McKinsey & Co is advising the government, which expects final results in one month.

Mongolia, a landlocked country sandwiched between China and Russia, is betting on overseas capital markets as its primary source of fund-raising over its less liquid domestic market.

The government is striving to boost living standards in the nation of about 2.7 million people, where average per capita income is about $US2000 ($2315) a year.

Erdenet, established by the governments of Mongolia and the former Soviet Union, started operations in 1978. The company produces more than 530,000 tonnes of copper concentrate and 3000 tonnes of molybdenum concentrates a year.

Tavan Tolgoi holds about 6 billion tonnes of coal in the deserts of southern Mongolia, making it one of the world's largest unexploited reserves.

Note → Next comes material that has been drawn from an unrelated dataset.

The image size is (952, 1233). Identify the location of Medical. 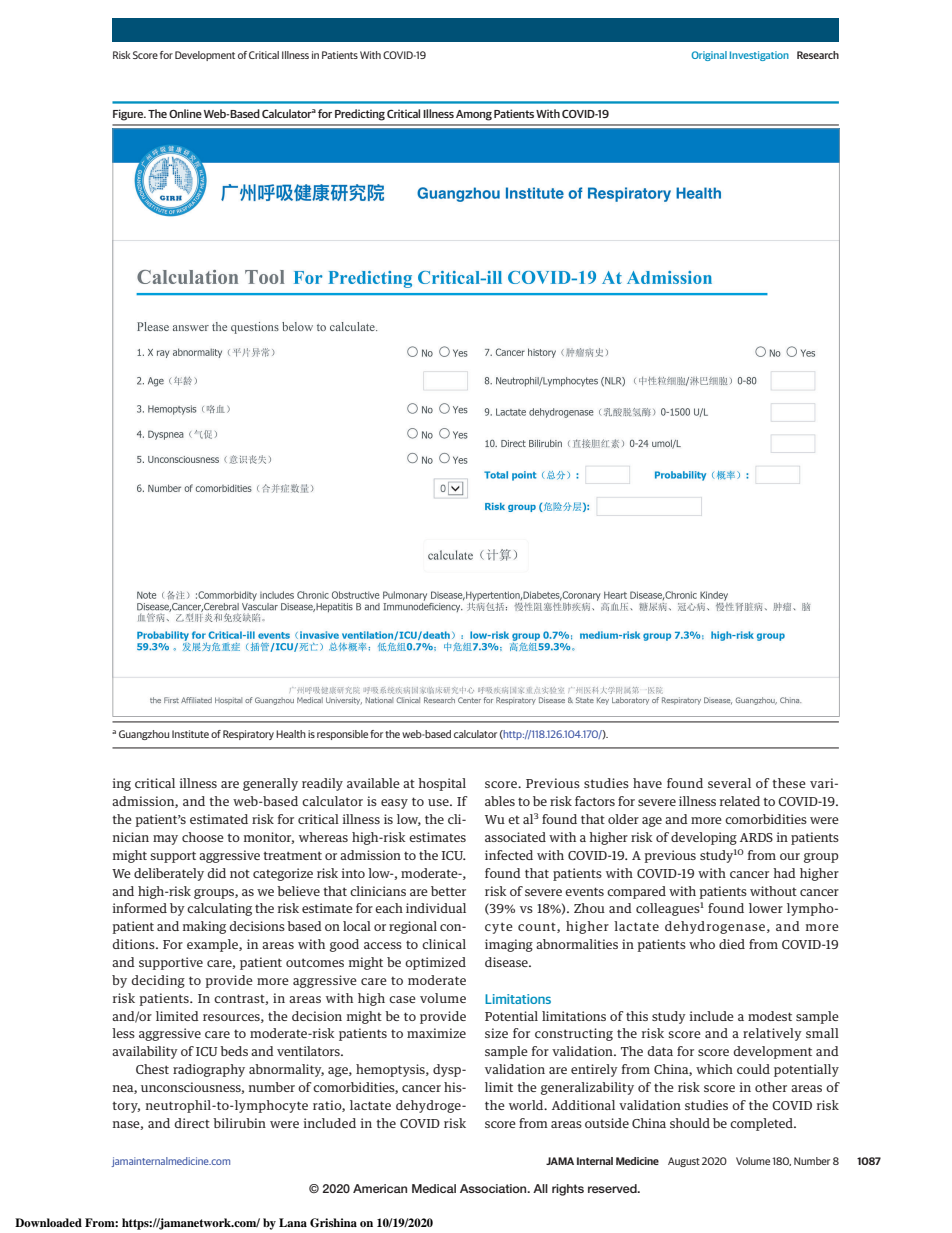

While it is fully owned by the government, Mongolia plans to control part of the deposit through a state-run enterprise, with a second tranche to be operated by a group of foreign and domestic companies.

Rio Tinto and Ivanhoe Mines are developing Oyu Tolgoi, which Rio has called the world's largest copper resource.

It may operate for as long as 30 years and generate between $US30 billion and $US50 billion in revenue, the Mongolian President, Tsakhia Elbegdorj, said in September.

Ivanhoe holds 66 per cent of Oyu Tolgoi and Mongolia the rest. Rio owns 22.4 per cent of Ivanhoe and has an option to increase its stake to 44 per cent. Production is scheduled to begin in 2013.

Selling part of its holdings in these assets will require the agreement of Mongolia's joint venture partners.

The average daily turnover of the Mongolian stock exchange is about $US100,000. That compares with $HK64 billion ($9.5 billion) in Hong Kong.

Funds raised in Hong Kong through initial public offerings surged 276 per cent to $HK248 billion in 2009 from a year earlier. The bourse has been targeting listings from emerging markets, particularly companies in the energy, metals and mining industries.